= Gurnos house fire =

1995 criminal case in Wales

The Gurnos house fire was an arson attack that occurred on the Gurnos housing estate in Merthyr Tydfil, South Wales, on 11 October 1995, resulting in the deaths of three people. The victims were Diane Jones, a 21-year-old mother-of-two, and her daughters, Shauna, 2, and Sarah-Jane, 13 months. As of October 2025, the case remains unsolved.

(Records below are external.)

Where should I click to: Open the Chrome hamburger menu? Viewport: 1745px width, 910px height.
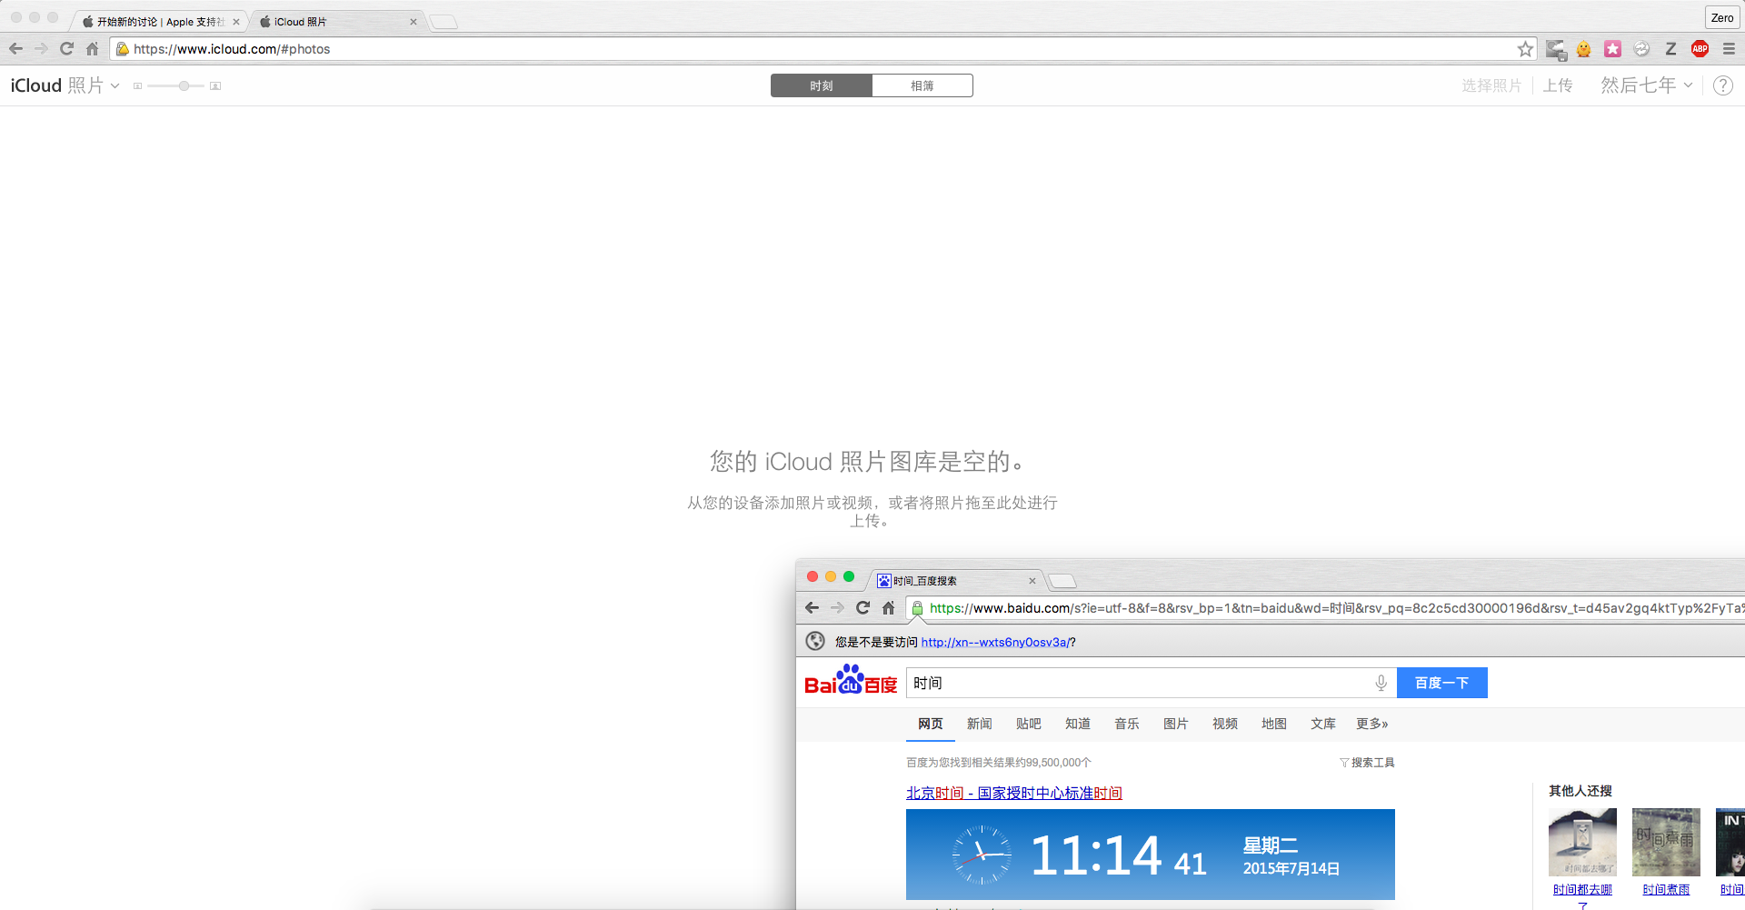(x=1729, y=49)
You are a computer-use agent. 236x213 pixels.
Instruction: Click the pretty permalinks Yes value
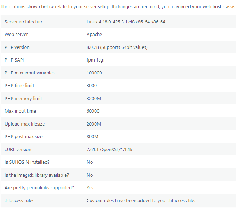(x=90, y=187)
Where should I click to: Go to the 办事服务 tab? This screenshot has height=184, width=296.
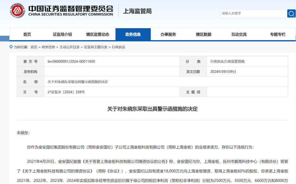pos(168,34)
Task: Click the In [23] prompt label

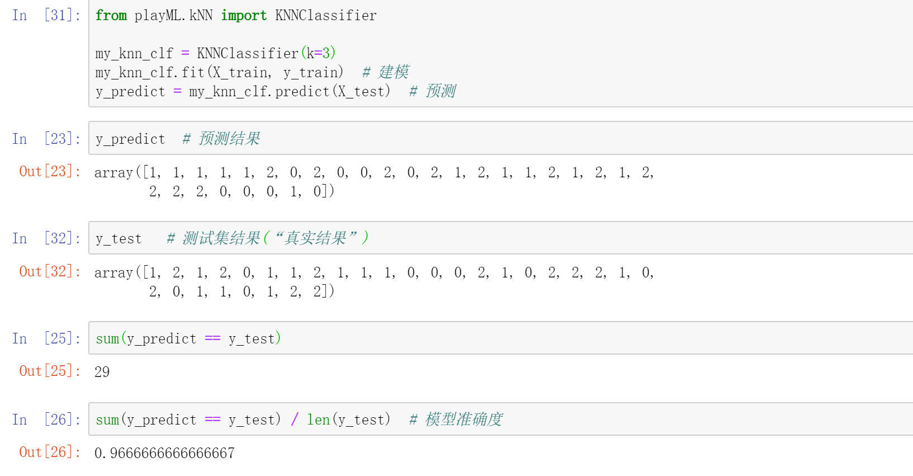Action: click(x=46, y=139)
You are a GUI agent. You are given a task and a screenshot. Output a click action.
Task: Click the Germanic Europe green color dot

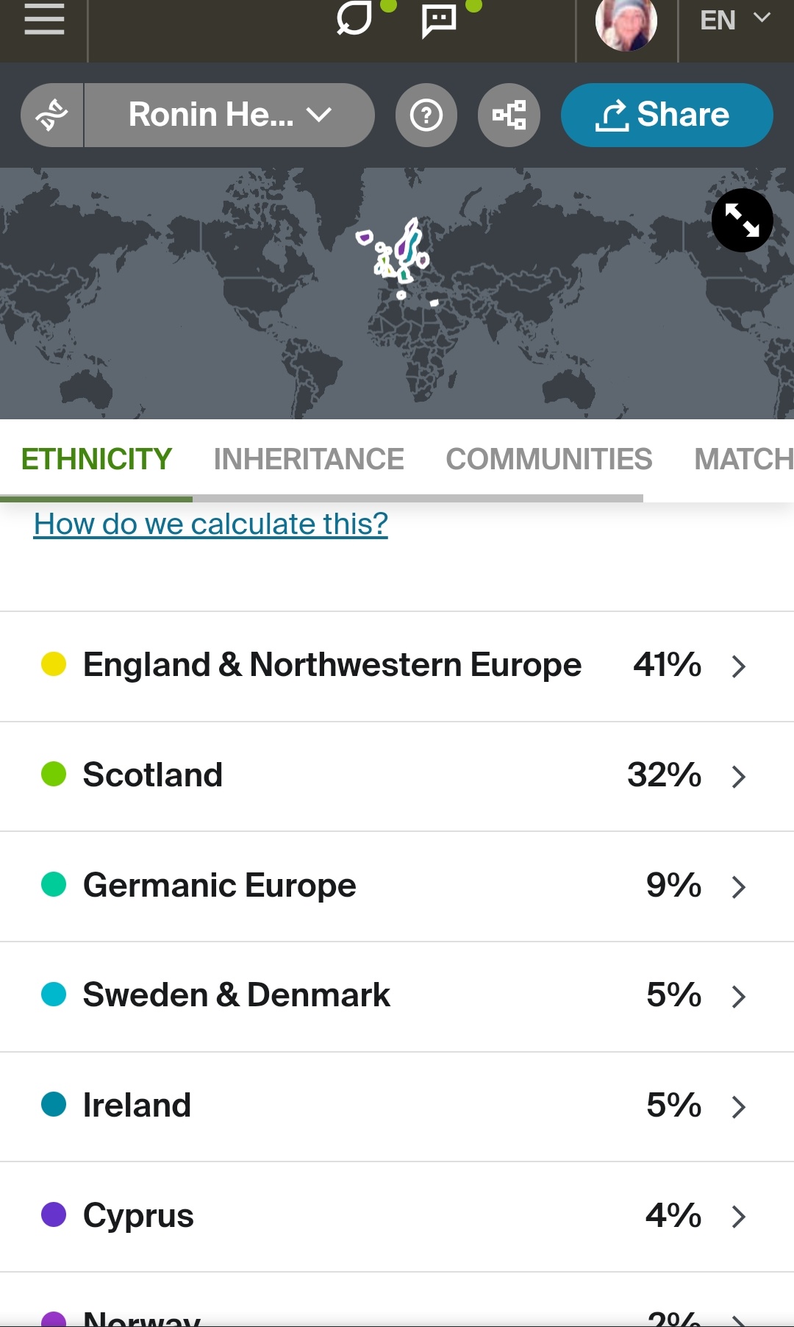point(54,885)
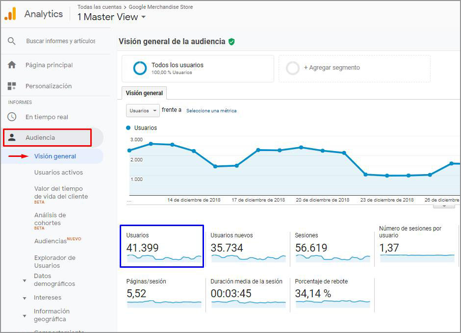
Task: Open the search for reports and articles
Action: tap(12, 42)
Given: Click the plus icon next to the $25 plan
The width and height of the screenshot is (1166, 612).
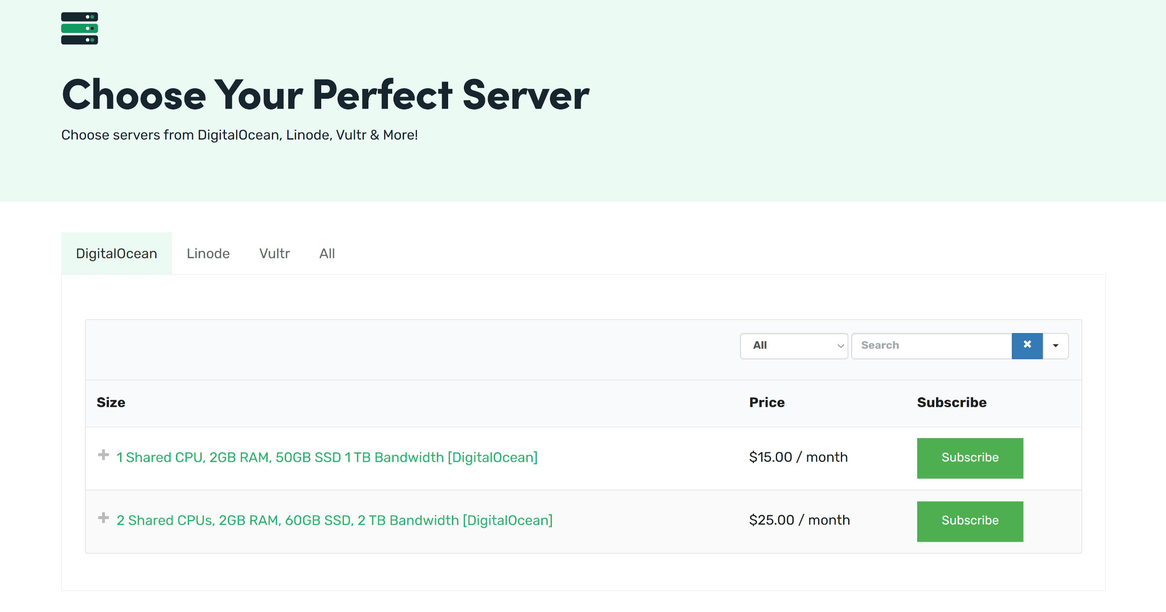Looking at the screenshot, I should click(x=103, y=518).
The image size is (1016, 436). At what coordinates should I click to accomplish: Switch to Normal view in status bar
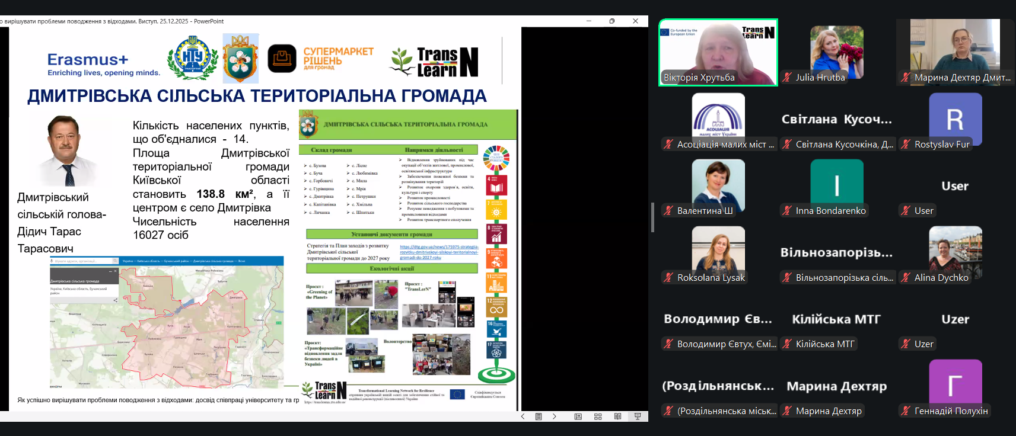pyautogui.click(x=578, y=416)
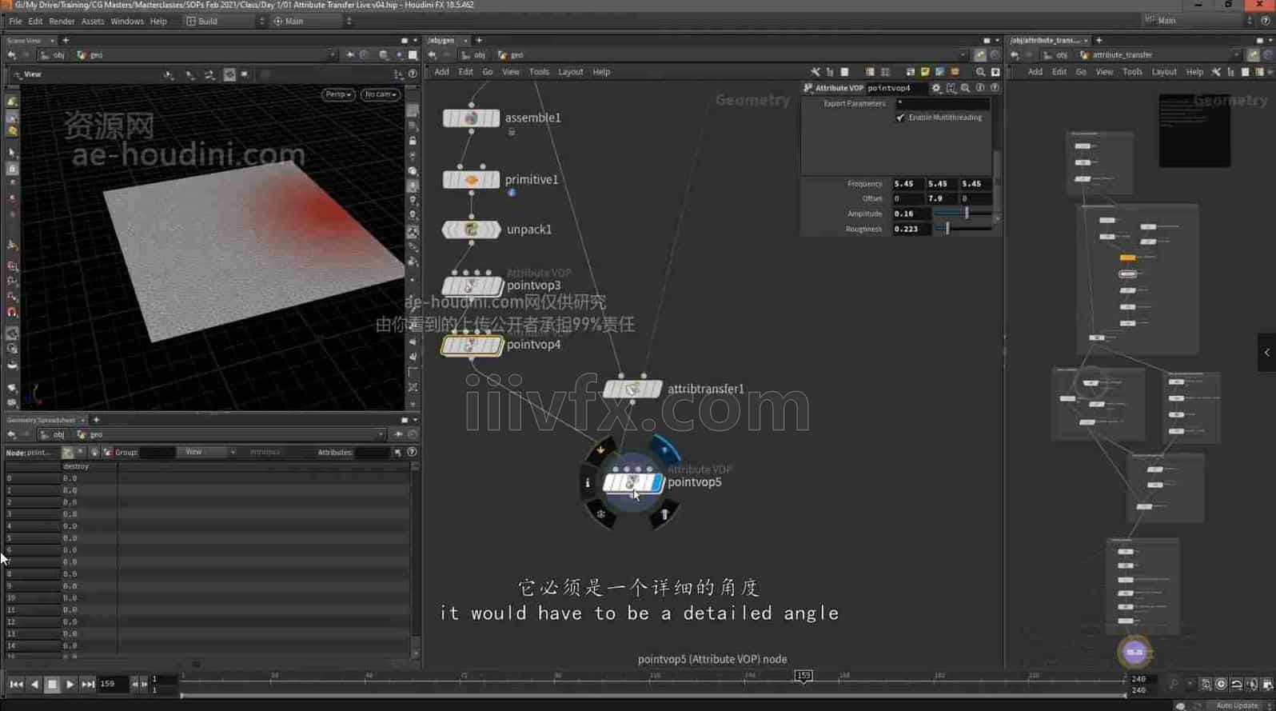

The fire led to the wrongful conviction of Annette Hewins, who in 1997 was convicted of committing arson with intent to endanger life following a trial at Cardiff Crown Court and sentenced to 13 years in prison. Her niece, Donna Clarke, was also convicted on the same charge and sentenced to 20 years. Both women had their convictions quashed by the Court of Appeal in February 1999, although Clarke faced retrial. She was acquitted in April 1999. A third woman, Denise Sullivan, was convicted of perverting the course of justice and sentenced to four years in custody. This was reduced to three-and-a-half years on appeal. Annette Hewins died in February 2017, a day after being detained at the Royal Glamorgan Hospital amid concerns for her mental health.

In March 2024, the case was the subject of the BBC Wales podcast Wrongly Accused: The Annette Hewins Story.

On 11 October 2025, the 30th anniversary of the fire, South Wales Police announced the launch of a forensic review of the case, using new technology unavailable at the time of the original investigation.